Fikih Dorar: Hukum Merintih dan Berharap Mati
Pembaca rahimakumulllah, kali ini kita akan belajar tentang hukum merintih dan berharap mati. Ini adalah lanjutan dari Kitab Salat Bab Janaiz bagian ketiga dari Ensiklopedia Fikih Dorar Saniyah. Semoga bermanfaat.
Hukum Merintih dan Berharap Meninggal
HUKUM MERINTIH
Merintih bukanlah sesuatu yang makruh bagi orang sakit; hal ini dinyatakan oleh para ulama Syafi’iyah,[1] merupakan salah satu riwayat dari Ahmad,[2] dan dipilih oleh Ibnu Baz.[3]
Dalil-dalil:
Pertama: Dari Sunnah
Dari al-Qasim bin Muhammad, dia berkata bahwa Aisyah radhiyallahu ‘anha berkata:
“Aduh kepalaku!” Maka Rasulullah ﷺ bersabda: “Jika hal itu terjadi saat aku masih hidup, aku akan memohonkan ampunan untukmu dan mendoakanmu.” Lalu Aisyah radhiyallahu ‘anha berkata: “Watsukliyah![4] Demi Allah, aku yakin engkau ingin aku mati. Jika itu terjadi, engkau akan menghabiskan sisa harimu bersama sebagian istrimu.” Nabi ﷺ bersabda: “Namun, aku juga sedang sakit kepala! Sungguh aku berniat—atau ingin—mengutus seseorang kepada Abu Bakar dan anaknya, agar aku memberi wasiat; agar orang-orang yang bicara (tentang kepemimpinan) tidak berangan-angan. Lalu aku berkata: ‘Allah tidak menghendakinya dan kaum mukminin mencegahnya, atau Allah mencegahnya dan kaum mukminin tidak menghendakinya,’” (Sahih Bukhari: 5666. Sahih Muslim: 2387).

KUTIPAN SUMBER ▸
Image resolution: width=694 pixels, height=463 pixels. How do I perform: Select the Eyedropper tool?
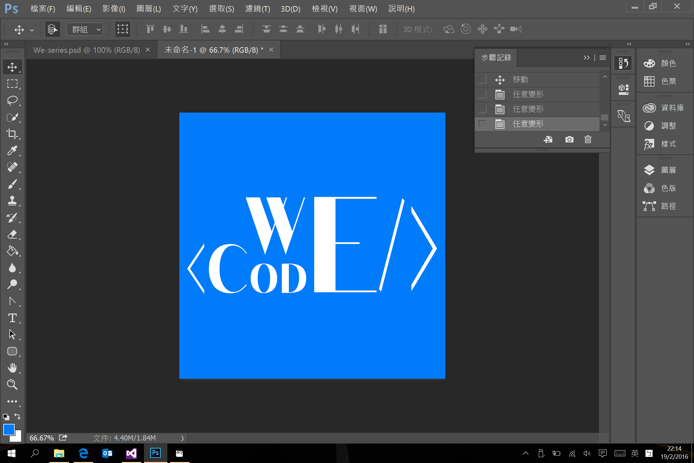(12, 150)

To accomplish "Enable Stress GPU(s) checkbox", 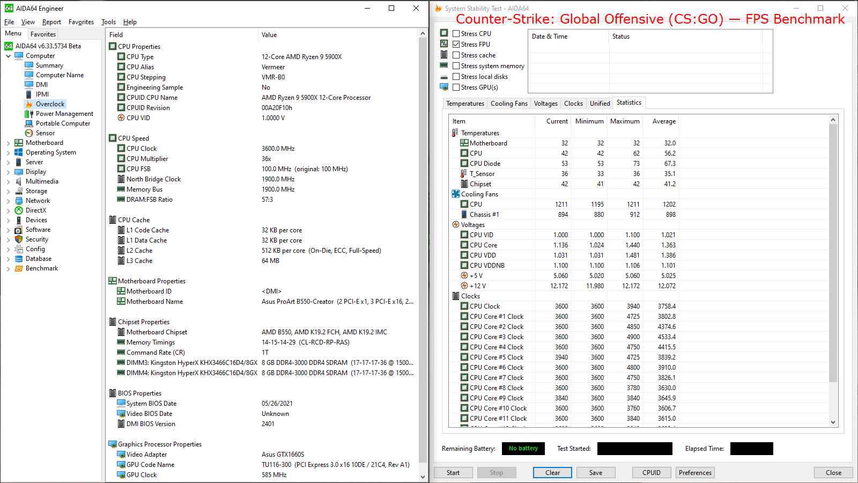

TUJUAN 1 ▸ Dalam artikel tentang hukum merintih, siapa yang meriwayatkan perkataan Aisyah radhiyallahu ‘anha dalam hadis yang dikutip?
TUJUAN 2 ▸ Tulis bagian berikutnya dari artikel tentang hukum merintih dan berharap mati, dimulai setelah kalimat terakhirnya.

JAWABAN BENAR 1 ▸ Al-Qasim bin Muhammad.

JAWABAN BENAR 2 ▸
Indikasi Dalil:
1 – Bahwa Nabi ﷺ mengeluhkan rasa sakit dan kesusahannya, (Syarh Sahih Bukhari li Ibni Bathal: 9/385).
2 – Karena tidak terdapat larangan tegas mengenai hal ini, (Asna Al-Mathalib li Zakariya Al-Anshari: 1/295).
3 – Karena rintihan akibat penyakit dan keluhan kesakitan mungkin saja menguasai seseorang, dan dia tidak mampu menahannya, sementara Allah Ta’ala tidak membebani seseorang di luar kemampuannya. Tidak dalam kemampuan manusia untuk meninggalkan rintihan saat merasakan sakit yang berat dan penderitaan yang menimpa, (Syarh Sahih Bukhari li Ibni Bathal: 9/385)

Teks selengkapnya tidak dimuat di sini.